Friday, as everyone knows, is St Valentine’s Day, a day for exchanging doe-eyed love messages and looking indulgently upon young lovers. That is unless you work for the nation’s top party pooper, Iain Duncan Smith, whose department has put out an extraordinary statement warning benefit claimants that if they fall in love on Valentine’s Day, they must tell IDS or one of his minions, or risk running foul of the law.
“If you’re a single person claiming benefits and your Valentine’s Day romance leads to something more serious, make sure you inform the Department for Work and Pensions (DWP) of any change in circumstances, or you could find yourself being investigated for benefit fraud,” runs the warning message, issued via the DWP press office.
It goes on to quote Christine Caine, DWP fraud manager in the North-east – where chronic unemployment leaves a disproportionately large number of young people dependent on benefits.
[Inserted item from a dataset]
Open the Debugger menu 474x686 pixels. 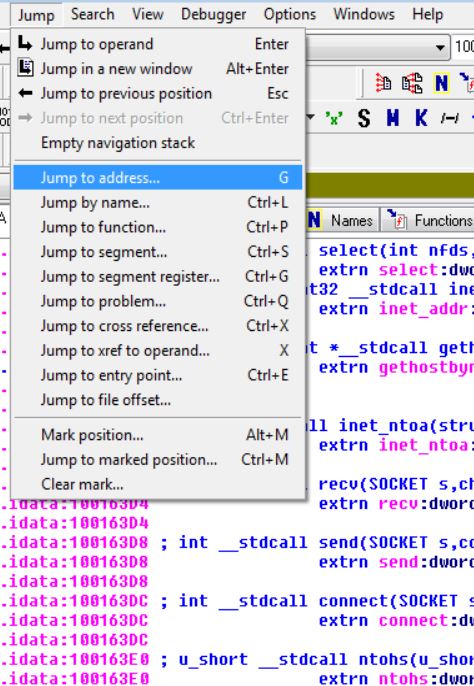tap(213, 14)
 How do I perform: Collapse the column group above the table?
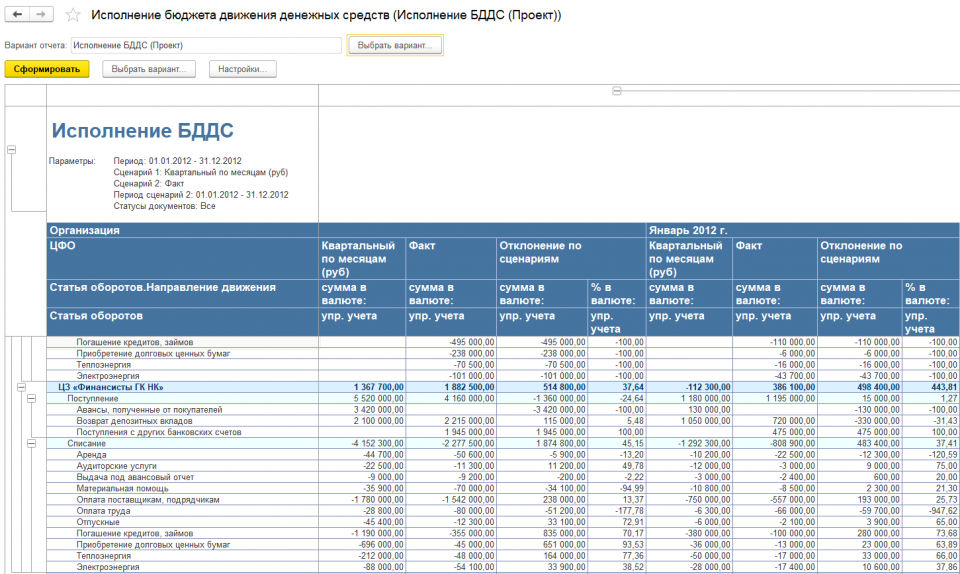point(617,91)
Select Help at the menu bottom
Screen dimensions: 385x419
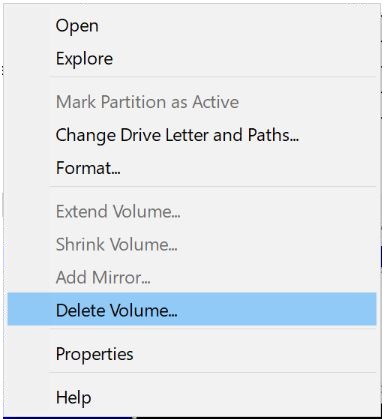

She says: “Even if someone has genuinely forgotten to tell us about their partner living with them the amount of benefits wrongly overpaid can amass to many thousands of pounds very quickly – and that’s money they’ll have to pay back. Those who think they can steal from the taxpayer better think again.”
Not content to punish claimants for having a spare bedroom, IDS wants to penalise them for what they get up to in the bedroom.
Giving it a bit of welly
This is the week when the politicians took to their wellies – David Cameron in wellies, Ed Miliband in wellies, Nick Clegg, Nigel Farage, Philip Hammond, Eric Pickles, Chris Smith – wellie wearers all. Although London has hardly been touched by flooding, even Boris Johnson headed off to Staines adorned in wellies – brand new wellies, the LBC presenter Nick Ferrari, surmised.
His studio guest, Rachel Johnson, Boris’s sister, concurred: “You’re right, you’re right, Nick. I haven’t seen those wellies before, personally. They’re black and red. They’re like the sort of wellies you’d buy a two-year-old boy who likes splashing in puddles. Listen Nick, obviously, some aide rushed off to the nearest Poundland and bought him a pair of the cheapest wellies he could.”
Spot the difference
Bald spot news: witnesses in the gallery during Prime Minister’s Questions observed that the famous bald spot that comes and goes in different shapes and sizes around David Cameron’s crown was not there. It was gone, vanished completely – a tribute, no doubt, to the skills of the Prime Minister’s £90-a-cut barber, Raffaele Claudio Carbosiero, MBE, – who has repaired the thatch as rain pours down.
Forecasting a low poll
Labour is playing down expectations that they will win today’s by-election in Wythenshawe and Sale East by a thumping majority, because it is going to be a struggle to persuade voters, especially Labour ones, to make their way to the polling stations in bad weather.
Turnout in by-elections in safe Labour seats can be shockingly low: when Lucy Powell held Manchester Central in 2012, just 18.2 per cent of the electorate voted. The late Paul Goggins held Wythenshawe at the last general election on a 54.3 per cent turn out, the 11th lowest in the country.
But as the Electoral Reform Society pointed out, you can hardly blame people in places like Wythenshawe for not voting when the political parties make so little effort to persuade them to. Between them they spent the equivalent of 51p per voter campaigning in that particular constituency, a sixth of what they spent on some the marginal seats.